Dave Abrahams wrote:
At Tue, 18 Jan 2011 13:27:29 +0200, Peter Dimov wrote:
Dave Abrahams wrote:
I think the reason to use separate types is to provide a type-safety barrier between your functions that operate on utf-8 and system or 3rd-party interfaces that don't or may not. In principle, that should force you to think about encoding and decoding at all the places where it may be needed, and should allow you to code naturally and with confidence where everybody is operating in utf8-land.
Yes, in principle. It isn't terribly necessary if everybody is operating in UTF-8 land though.
But they won't be. That's not today's reality.
They should be, though. As a practical matter, the difference between taking/returning a string and taking/returning an utf8_t is to force people to write an explicit conversion. This penalizes people who are already in UTF-8 land because it forces them to use utf8_t( s, encoding_utf8 ) and s.c_str( encoding_utf8 ) everywhere, without any gain or need. It's true that for people whose strings are not UTF-8, forcing those explicit conversions may be considered a good thing. So it depends on what your goals are. Do you want to promote the use of UTF-8 for all strings, or do you want to enable people to remain in non-UTF-8-land?
It's a bit like defining a separate integer type for nonnegative ints for type safety reasons - useful in theory, but nobody does it.
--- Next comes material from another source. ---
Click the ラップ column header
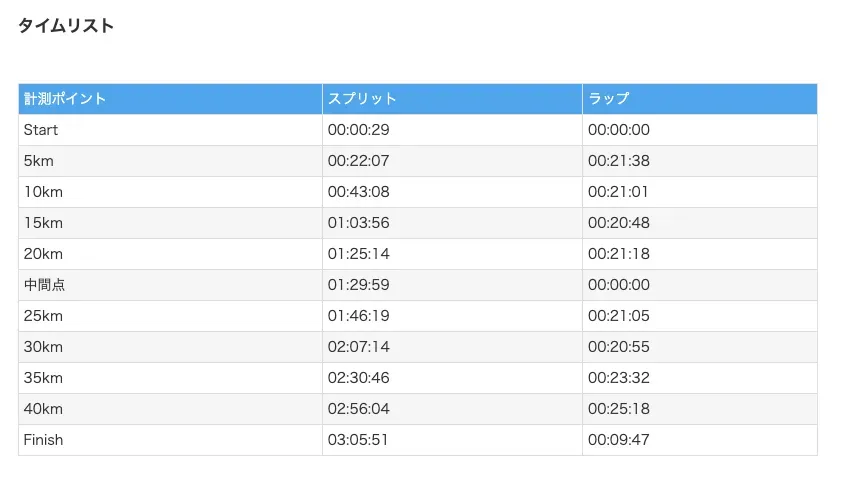The image size is (858, 480). pyautogui.click(x=609, y=99)
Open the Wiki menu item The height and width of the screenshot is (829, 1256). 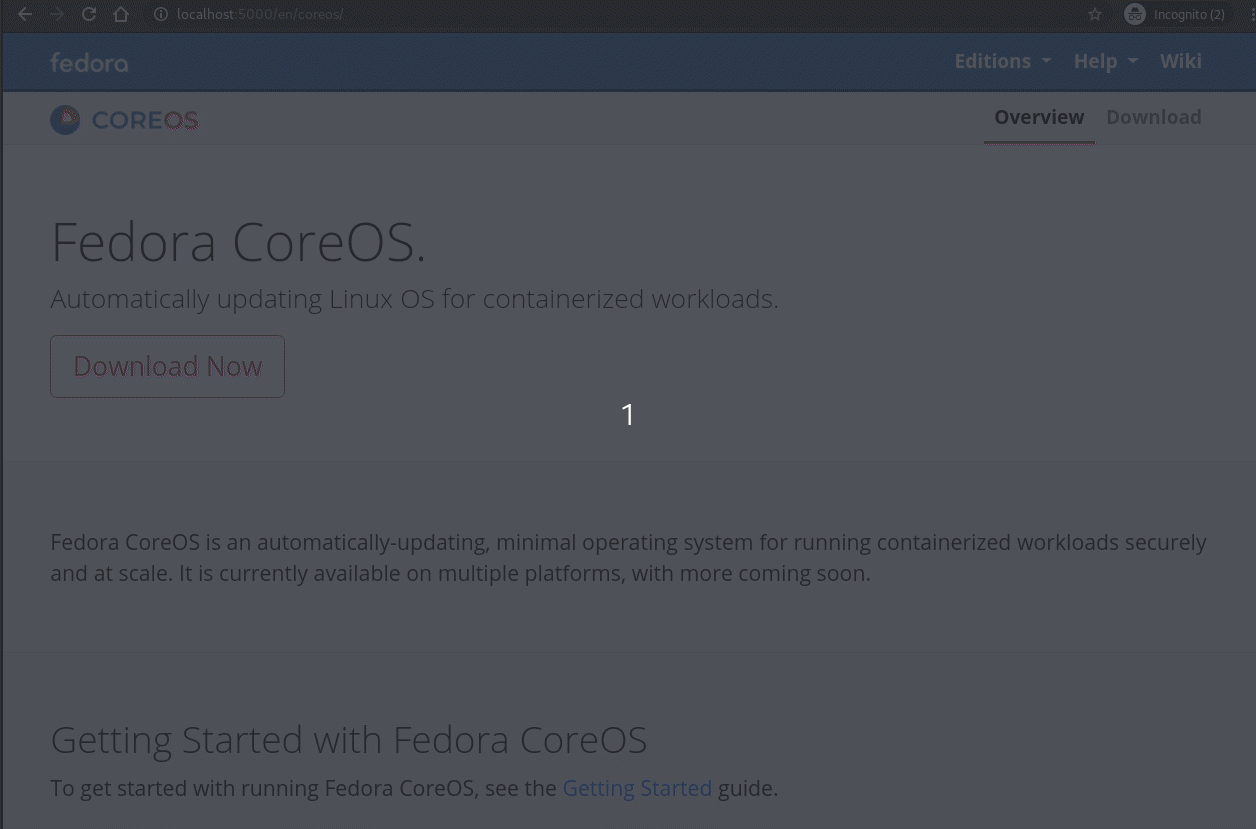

I refer you to Boost.Units
I'm sure that there are many libraries that use units in their interfaces, I just haven't heard of them. :-) There's also the additional consideration of utf8_t's invariant. Does it require valid UTF-8? One possible specification of fopen might be: FILE* fopen( char const* name, char const* mode ); The 'name' argument must be UTF-8 on Unicode-aware platforms and file systems such as Windows/NTFS and Mac OS X/HFS+. It can be an arbitrary byte sequence on encoding-agnostic platforms and file systems such as Linux and Solaris, but UTF-8 is recommended. On Windows, the UTF-8 sequence may be invalid due to the presence of UTF-16 surrogates encoded as single code points, but such use is discouraged.